Let $u\in \mathbb{R}^{k_1+k_2}$ be the column vector with all coordinates equal to 1.
Lemma: Let $F\in \mathbb{R}^{k_1+k_2\times k_1+k_2}$ be a psd matrix such that $u\in \operatorname{Image}(F)$. If $G\in \mathbb{R}^{k_1+k_2\times k_1+k_2}$ is another psd matrix then $\operatorname{rank}(G\odot F)\geq \operatorname{rank}(G)$.
Proof of the Lemma:
There is $\epsilon>0$ such that $F-\epsilon uu^t$ is psd.

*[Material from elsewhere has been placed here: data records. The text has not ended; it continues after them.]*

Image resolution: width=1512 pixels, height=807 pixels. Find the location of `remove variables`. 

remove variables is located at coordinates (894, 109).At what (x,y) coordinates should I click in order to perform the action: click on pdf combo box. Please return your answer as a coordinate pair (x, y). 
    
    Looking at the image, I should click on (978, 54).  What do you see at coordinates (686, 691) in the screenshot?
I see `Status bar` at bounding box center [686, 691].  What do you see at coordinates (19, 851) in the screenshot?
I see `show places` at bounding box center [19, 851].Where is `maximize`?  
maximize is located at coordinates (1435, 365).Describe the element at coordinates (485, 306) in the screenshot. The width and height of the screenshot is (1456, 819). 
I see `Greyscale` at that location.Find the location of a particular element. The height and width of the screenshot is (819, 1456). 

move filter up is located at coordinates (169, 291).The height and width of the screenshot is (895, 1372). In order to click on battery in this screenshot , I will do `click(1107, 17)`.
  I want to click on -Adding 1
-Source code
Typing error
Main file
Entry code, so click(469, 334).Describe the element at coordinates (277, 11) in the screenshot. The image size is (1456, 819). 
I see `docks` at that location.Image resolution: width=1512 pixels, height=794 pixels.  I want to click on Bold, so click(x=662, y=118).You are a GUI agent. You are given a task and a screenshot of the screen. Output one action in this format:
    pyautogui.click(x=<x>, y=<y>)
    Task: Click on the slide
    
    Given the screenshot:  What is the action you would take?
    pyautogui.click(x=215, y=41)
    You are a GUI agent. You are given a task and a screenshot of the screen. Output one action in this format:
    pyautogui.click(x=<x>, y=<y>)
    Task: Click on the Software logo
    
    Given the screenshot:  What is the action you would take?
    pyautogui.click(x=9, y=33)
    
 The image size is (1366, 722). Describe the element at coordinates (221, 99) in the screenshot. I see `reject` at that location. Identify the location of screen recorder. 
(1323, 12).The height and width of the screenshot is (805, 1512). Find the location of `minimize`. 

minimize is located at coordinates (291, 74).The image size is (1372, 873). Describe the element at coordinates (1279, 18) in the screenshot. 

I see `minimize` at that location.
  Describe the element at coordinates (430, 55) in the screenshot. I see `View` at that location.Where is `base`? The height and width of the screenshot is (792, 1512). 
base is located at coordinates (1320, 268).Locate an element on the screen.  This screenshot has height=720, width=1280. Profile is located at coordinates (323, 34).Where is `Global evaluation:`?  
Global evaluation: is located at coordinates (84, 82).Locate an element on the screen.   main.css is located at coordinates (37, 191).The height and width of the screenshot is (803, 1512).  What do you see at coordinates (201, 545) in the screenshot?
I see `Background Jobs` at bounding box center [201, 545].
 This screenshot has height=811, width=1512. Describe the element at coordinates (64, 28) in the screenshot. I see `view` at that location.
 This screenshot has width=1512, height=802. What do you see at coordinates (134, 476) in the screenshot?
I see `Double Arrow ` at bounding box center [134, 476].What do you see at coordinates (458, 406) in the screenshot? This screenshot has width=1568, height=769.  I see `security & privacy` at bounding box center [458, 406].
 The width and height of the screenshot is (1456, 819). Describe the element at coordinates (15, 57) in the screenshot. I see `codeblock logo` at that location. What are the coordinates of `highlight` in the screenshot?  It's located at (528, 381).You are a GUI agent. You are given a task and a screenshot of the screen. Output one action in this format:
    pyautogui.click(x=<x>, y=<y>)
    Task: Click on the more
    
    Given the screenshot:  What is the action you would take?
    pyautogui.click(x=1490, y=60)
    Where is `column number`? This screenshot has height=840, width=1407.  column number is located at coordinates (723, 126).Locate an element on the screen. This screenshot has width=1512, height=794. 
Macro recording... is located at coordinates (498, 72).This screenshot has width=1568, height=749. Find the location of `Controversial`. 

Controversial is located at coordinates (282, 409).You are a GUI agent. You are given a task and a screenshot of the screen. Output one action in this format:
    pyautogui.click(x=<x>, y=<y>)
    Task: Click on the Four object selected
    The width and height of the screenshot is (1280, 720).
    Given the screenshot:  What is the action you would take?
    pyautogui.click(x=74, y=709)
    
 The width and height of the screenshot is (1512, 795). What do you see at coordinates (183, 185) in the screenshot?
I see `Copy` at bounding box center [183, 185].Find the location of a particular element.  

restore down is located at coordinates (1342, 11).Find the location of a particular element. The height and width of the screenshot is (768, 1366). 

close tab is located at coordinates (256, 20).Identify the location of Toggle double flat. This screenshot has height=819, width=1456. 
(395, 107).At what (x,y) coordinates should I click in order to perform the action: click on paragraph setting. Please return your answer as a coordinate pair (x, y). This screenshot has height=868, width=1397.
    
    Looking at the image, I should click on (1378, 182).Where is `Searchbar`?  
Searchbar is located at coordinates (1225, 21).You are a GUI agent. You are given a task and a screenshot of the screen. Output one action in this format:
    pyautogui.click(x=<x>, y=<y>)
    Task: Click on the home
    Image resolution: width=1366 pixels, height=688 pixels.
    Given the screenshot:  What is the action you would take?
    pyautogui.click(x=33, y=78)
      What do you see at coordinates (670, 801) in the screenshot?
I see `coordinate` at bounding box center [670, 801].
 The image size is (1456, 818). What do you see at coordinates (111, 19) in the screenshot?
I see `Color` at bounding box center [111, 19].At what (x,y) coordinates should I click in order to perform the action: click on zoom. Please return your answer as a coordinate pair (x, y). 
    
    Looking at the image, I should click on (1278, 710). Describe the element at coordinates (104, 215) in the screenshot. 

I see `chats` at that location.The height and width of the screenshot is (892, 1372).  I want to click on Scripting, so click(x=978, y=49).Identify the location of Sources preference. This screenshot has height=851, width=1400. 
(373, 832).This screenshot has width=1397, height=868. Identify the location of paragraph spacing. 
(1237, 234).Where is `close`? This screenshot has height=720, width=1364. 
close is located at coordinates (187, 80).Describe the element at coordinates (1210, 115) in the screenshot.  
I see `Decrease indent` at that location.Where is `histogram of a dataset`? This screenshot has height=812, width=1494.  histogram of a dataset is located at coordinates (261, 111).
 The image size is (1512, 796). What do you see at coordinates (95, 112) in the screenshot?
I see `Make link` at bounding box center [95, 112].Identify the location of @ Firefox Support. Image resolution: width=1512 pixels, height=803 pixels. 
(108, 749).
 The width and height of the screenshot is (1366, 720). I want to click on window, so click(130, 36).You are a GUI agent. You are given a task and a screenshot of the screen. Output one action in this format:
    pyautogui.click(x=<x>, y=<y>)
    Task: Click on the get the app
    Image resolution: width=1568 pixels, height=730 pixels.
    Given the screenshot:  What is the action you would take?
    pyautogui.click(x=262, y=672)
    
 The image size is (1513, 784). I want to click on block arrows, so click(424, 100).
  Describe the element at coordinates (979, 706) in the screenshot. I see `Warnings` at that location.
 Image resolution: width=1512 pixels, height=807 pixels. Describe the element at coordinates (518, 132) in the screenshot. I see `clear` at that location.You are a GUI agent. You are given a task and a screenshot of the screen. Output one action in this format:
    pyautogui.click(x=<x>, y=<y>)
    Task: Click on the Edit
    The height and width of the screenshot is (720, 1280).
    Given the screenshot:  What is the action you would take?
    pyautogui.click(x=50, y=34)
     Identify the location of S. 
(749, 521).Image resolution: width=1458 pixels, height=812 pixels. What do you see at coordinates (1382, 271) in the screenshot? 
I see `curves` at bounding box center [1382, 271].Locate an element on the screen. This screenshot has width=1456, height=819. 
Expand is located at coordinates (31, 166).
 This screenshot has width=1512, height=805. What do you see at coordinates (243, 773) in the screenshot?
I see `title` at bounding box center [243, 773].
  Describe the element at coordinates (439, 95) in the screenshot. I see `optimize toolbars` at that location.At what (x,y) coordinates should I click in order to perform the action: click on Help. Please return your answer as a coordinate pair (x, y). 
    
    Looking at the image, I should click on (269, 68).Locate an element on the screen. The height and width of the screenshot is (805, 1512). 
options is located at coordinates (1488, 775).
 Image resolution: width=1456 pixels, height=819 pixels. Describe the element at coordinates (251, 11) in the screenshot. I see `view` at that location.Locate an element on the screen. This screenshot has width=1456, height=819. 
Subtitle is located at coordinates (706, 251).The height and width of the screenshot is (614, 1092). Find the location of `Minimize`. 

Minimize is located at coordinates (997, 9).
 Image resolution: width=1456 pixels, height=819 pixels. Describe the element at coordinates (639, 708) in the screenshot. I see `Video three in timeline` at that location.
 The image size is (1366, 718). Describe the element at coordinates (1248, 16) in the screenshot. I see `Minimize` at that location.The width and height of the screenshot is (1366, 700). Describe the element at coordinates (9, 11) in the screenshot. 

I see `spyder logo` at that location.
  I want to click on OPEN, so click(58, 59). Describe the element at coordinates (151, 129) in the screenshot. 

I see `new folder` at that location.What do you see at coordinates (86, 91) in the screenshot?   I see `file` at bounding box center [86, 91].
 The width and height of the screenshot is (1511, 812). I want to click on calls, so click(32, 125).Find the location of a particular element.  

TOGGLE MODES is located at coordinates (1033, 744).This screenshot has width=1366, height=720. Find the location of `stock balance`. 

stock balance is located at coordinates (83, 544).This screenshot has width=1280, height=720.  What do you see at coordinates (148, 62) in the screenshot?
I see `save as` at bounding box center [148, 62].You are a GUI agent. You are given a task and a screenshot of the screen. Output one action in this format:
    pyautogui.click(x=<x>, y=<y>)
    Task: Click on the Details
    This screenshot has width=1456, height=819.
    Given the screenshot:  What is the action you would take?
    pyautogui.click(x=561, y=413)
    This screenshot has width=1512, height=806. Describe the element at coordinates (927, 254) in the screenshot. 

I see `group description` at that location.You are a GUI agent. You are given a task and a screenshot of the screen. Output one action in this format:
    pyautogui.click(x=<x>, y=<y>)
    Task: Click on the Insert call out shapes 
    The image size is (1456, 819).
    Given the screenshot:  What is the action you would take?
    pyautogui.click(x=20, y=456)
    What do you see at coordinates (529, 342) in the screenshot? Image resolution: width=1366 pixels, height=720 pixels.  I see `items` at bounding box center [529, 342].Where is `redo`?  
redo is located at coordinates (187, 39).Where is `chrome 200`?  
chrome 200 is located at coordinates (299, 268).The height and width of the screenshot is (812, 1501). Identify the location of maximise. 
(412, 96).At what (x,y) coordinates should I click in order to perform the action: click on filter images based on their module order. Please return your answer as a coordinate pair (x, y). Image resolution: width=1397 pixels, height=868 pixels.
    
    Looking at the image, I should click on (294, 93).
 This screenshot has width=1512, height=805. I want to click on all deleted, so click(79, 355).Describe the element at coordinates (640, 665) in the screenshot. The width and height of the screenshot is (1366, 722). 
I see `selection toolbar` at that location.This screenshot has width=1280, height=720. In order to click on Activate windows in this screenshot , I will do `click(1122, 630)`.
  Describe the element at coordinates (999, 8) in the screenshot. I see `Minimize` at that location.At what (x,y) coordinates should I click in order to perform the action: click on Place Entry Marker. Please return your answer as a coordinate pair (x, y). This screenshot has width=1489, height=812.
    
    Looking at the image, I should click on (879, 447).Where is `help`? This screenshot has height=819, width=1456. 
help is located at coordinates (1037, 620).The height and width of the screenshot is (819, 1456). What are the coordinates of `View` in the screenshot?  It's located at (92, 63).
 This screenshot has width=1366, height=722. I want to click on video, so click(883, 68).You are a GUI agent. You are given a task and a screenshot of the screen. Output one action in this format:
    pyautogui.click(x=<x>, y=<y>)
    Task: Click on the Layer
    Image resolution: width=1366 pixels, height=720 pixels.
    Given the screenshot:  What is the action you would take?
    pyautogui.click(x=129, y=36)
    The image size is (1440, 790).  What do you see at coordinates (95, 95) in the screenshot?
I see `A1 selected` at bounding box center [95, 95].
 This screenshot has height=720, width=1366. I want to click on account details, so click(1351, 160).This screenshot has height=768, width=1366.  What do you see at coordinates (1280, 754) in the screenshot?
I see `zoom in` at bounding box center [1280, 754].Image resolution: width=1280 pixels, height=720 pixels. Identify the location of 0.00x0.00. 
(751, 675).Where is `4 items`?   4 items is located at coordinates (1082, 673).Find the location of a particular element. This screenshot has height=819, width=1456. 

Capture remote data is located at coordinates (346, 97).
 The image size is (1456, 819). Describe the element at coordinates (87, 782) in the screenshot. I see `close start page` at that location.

Since $G$ is also psd, $G\odot (F-\epsilon uu^t)$ is psd by a well known property of the Schur product.
Now, $$G\odot F=G\odot (F-\epsilon uu^t)+\epsilon\ G\odot uu^t=G\odot (F-\epsilon uu^t)+\epsilon\ G.$$
Finally, since $G\odot (F-\epsilon uu^t)$ and $G$ are psd, $\operatorname{rank}(G\odot F)\geq \operatorname{rank}(G)$.$\square$
Proof of the Claim:
Let $E=\begin{pmatrix} 1_{k_1\times k_1} & 0 \\ 0 & 1_{k_2\times k_2} \end{pmatrix}$, where $1_{k_i\times k_i}$ is the matrix of order $k_i$ with all coordinates equal to 1.
Note that $u\in \operatorname{Image}(E)$, $E$ is psd and $M\odot E=\begin{pmatrix} A & 0 \\ 0 & C\end{pmatrix}$.
Then, by our Lemma, $2k_1=\operatorname{rank}(M\odot E)\geq \operatorname{rank}(M)$. $\square$